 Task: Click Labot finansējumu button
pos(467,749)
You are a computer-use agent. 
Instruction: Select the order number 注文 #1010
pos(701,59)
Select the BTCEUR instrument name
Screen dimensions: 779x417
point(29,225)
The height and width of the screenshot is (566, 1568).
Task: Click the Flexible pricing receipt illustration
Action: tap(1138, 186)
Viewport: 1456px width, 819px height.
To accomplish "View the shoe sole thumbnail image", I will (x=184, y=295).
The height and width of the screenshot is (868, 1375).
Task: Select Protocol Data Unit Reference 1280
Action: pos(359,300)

→ **Problem to work on**:
Without any alteration, retype all of the material above.

→ **Solution to the exercise**:
 Task: Click Labot finansējumu button
pos(467,749)
You are a computer-use agent. 
Instruction: Select the order number 注文 #1010
pos(701,59)
Select the BTCEUR instrument name
Screen dimensions: 779x417
point(29,225)
The height and width of the screenshot is (566, 1568).
Task: Click the Flexible pricing receipt illustration
Action: tap(1138, 186)
Viewport: 1456px width, 819px height.
To accomplish "View the shoe sole thumbnail image", I will (x=184, y=295).
The height and width of the screenshot is (868, 1375).
Task: Select Protocol Data Unit Reference 1280
Action: pos(359,300)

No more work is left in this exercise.